-------- Extracted material

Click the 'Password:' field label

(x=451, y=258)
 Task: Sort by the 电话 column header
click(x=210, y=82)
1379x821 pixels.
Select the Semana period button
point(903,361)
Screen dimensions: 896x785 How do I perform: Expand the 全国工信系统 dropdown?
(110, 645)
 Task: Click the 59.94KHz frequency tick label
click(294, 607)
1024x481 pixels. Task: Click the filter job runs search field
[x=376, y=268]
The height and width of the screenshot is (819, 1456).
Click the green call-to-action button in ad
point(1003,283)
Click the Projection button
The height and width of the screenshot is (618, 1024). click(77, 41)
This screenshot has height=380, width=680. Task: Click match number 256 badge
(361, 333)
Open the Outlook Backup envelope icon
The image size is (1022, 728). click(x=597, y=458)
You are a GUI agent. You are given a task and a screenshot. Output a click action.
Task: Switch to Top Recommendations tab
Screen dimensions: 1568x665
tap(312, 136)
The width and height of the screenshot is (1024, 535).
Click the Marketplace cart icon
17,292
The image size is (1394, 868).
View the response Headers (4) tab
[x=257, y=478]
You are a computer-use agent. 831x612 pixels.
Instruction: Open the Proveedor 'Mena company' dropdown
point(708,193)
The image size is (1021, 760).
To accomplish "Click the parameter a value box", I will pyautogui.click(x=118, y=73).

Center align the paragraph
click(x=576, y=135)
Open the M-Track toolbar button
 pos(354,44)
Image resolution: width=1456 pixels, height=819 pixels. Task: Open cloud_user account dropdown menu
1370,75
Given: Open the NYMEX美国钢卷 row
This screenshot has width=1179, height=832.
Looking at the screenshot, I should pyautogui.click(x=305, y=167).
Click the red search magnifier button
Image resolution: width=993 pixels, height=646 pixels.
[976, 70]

----------------

* [Requirement]:
Please copy out all of the lines above word for word, with nothing changed or left out.

* [Written response]:
Click the 'Password:' field label

(x=451, y=258)
 Task: Sort by the 电话 column header
click(x=210, y=82)
1379x821 pixels.
Select the Semana period button
point(903,361)
Screen dimensions: 896x785 How do I perform: Expand the 全国工信系统 dropdown?
(110, 645)
 Task: Click the 59.94KHz frequency tick label
click(294, 607)
1024x481 pixels. Task: Click the filter job runs search field
[x=376, y=268]
The height and width of the screenshot is (819, 1456).
Click the green call-to-action button in ad
point(1003,283)
Click the Projection button
The height and width of the screenshot is (618, 1024). click(77, 41)
This screenshot has height=380, width=680. Task: Click match number 256 badge
(361, 333)
Open the Outlook Backup envelope icon
The image size is (1022, 728). click(x=597, y=458)
You are a GUI agent. You are given a task and a screenshot. Output a click action.
Task: Switch to Top Recommendations tab
Screen dimensions: 1568x665
tap(312, 136)
The width and height of the screenshot is (1024, 535).
Click the Marketplace cart icon
17,292
The image size is (1394, 868).
View the response Headers (4) tab
[x=257, y=478]
You are a computer-use agent. 831x612 pixels.
Instruction: Open the Proveedor 'Mena company' dropdown
point(708,193)
The image size is (1021, 760).
To accomplish "Click the parameter a value box", I will pyautogui.click(x=118, y=73).

Center align the paragraph
click(x=576, y=135)
Open the M-Track toolbar button
 pos(354,44)
Image resolution: width=1456 pixels, height=819 pixels. Task: Open cloud_user account dropdown menu
1370,75
Given: Open the NYMEX美国钢卷 row
This screenshot has width=1179, height=832.
Looking at the screenshot, I should pyautogui.click(x=305, y=167).
Click the red search magnifier button
Image resolution: width=993 pixels, height=646 pixels.
[976, 70]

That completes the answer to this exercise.